=== WHAT IS NEEDED ===
The copy you give must match the records exactly, except that it holds no images.

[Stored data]
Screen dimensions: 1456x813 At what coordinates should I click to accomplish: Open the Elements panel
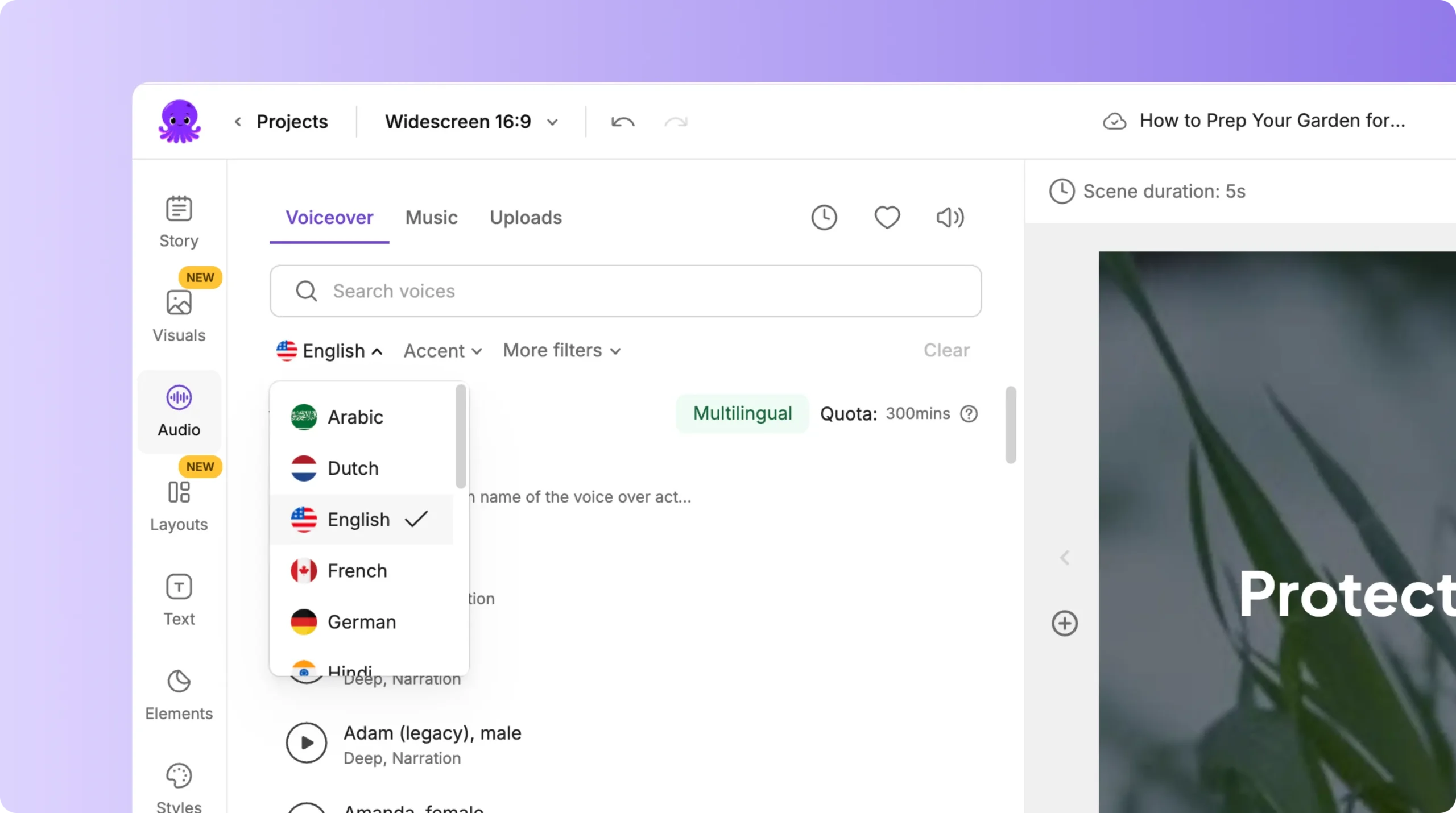(x=179, y=694)
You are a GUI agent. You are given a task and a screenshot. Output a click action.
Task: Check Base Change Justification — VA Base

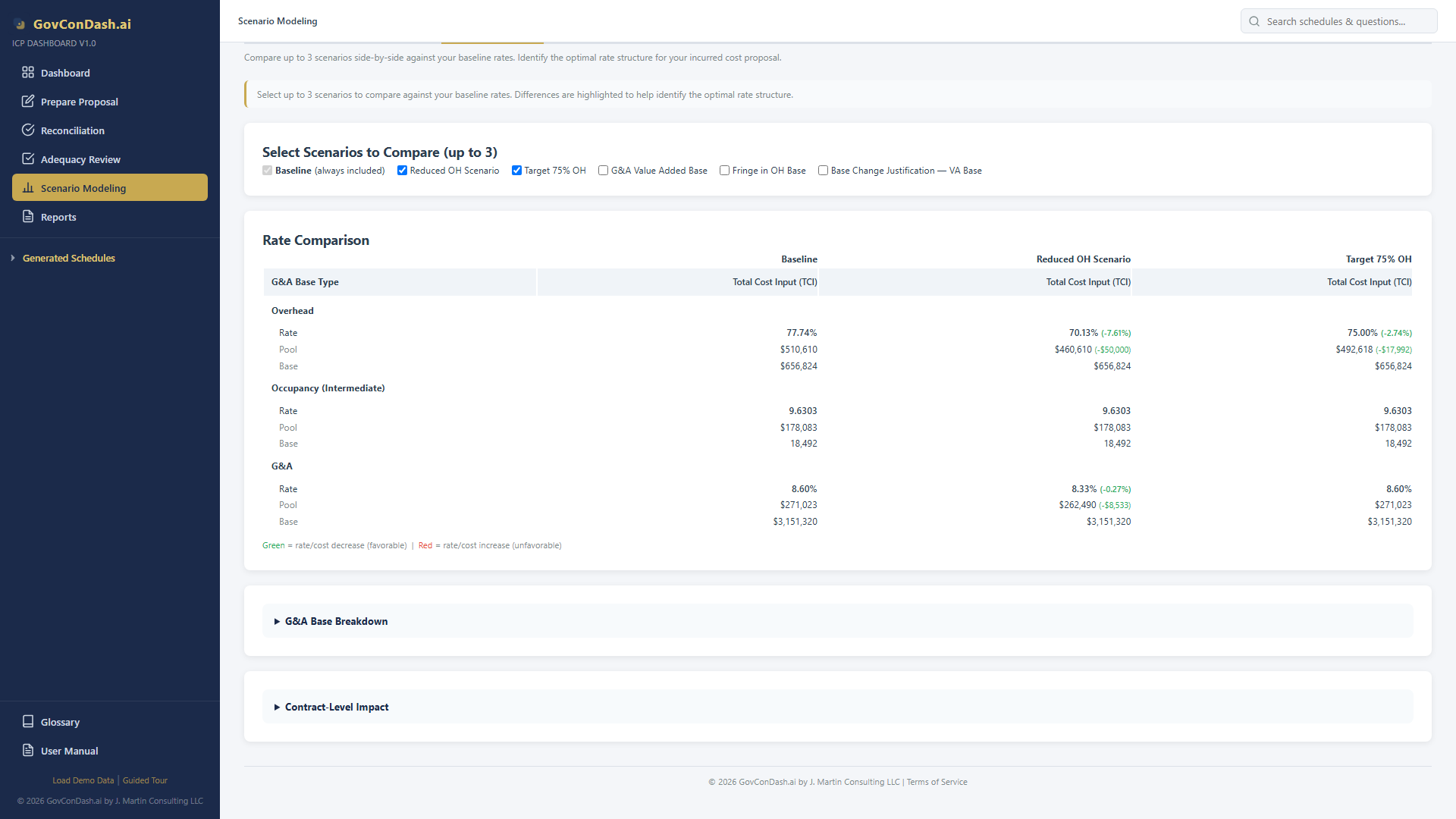823,171
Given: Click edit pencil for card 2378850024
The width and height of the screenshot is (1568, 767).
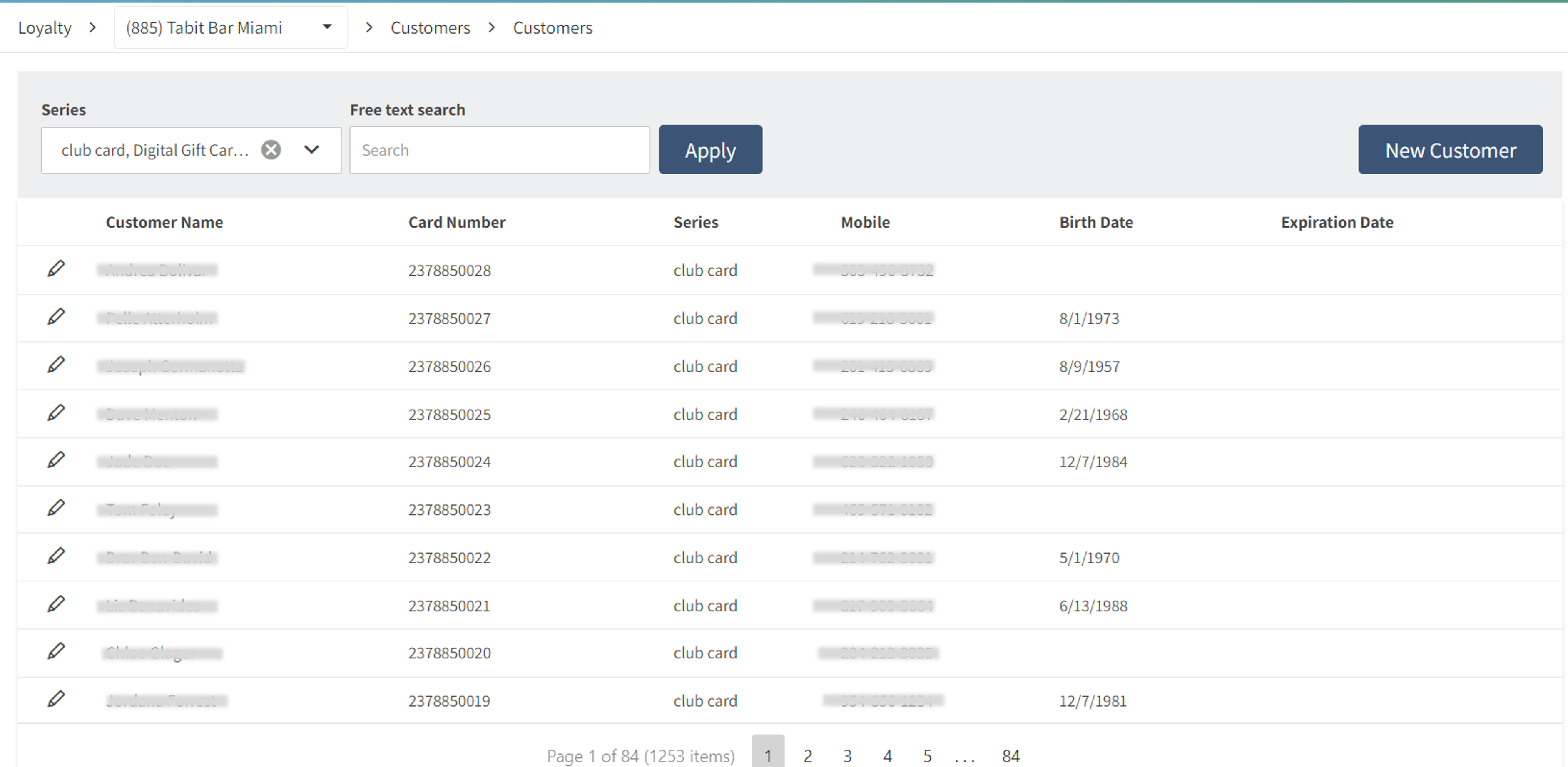Looking at the screenshot, I should (x=56, y=460).
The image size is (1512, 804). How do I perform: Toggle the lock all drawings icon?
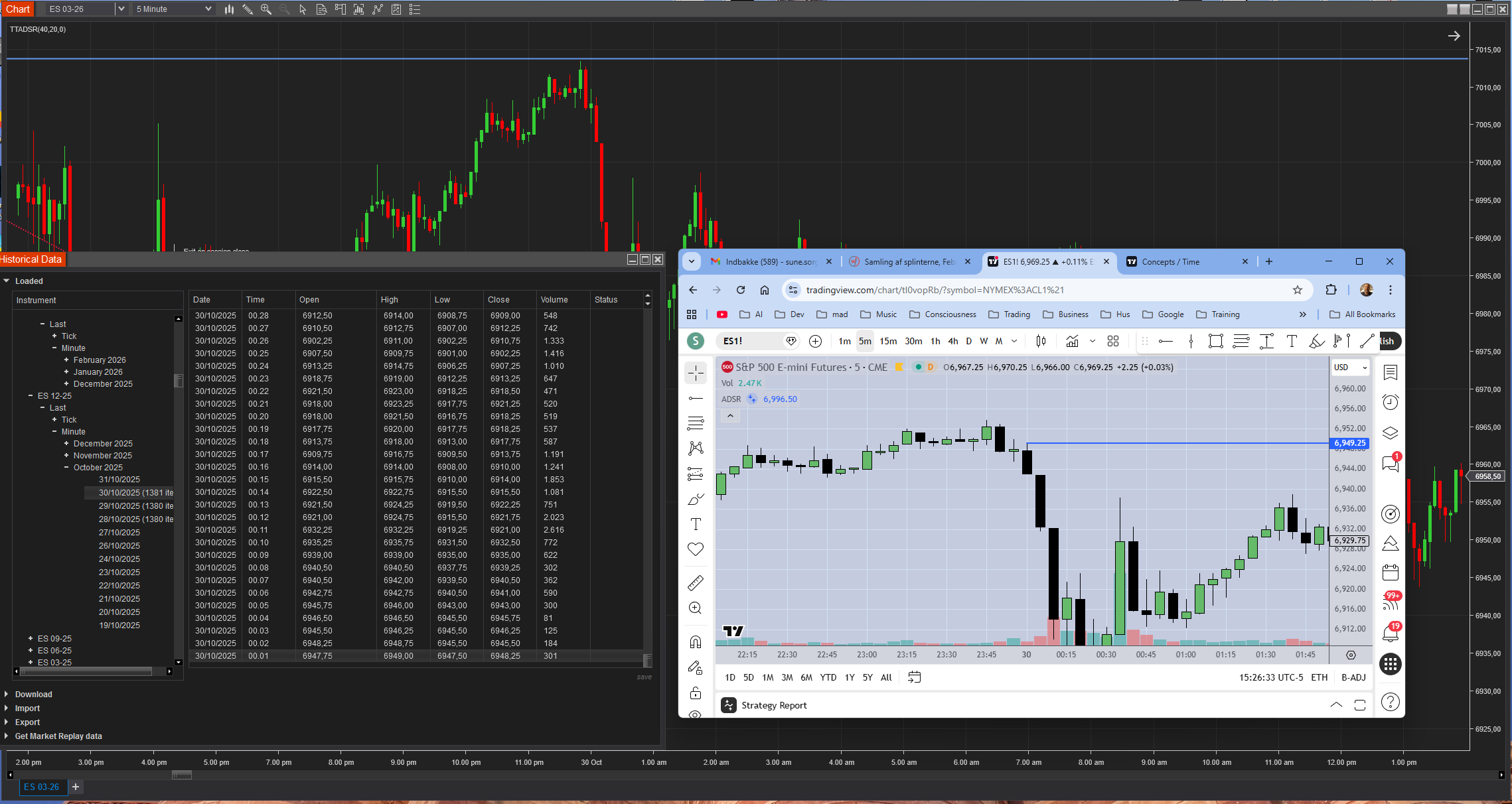695,693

=== WRITTEN RESPONSE ===
Screen dimensions: 1456x813 At what coordinates should I click to accomplish: Open the Elements panel
(x=179, y=694)
You are a GUI agent. You are given a task and a screenshot. Output a click action.
Task: Check Base Change Justification — VA Base

823,171
Given: Click edit pencil for card 2378850024
The width and height of the screenshot is (1568, 767).
Looking at the screenshot, I should (x=56, y=460).
The image size is (1512, 804). How do I perform: Toggle the lock all drawings icon?
695,693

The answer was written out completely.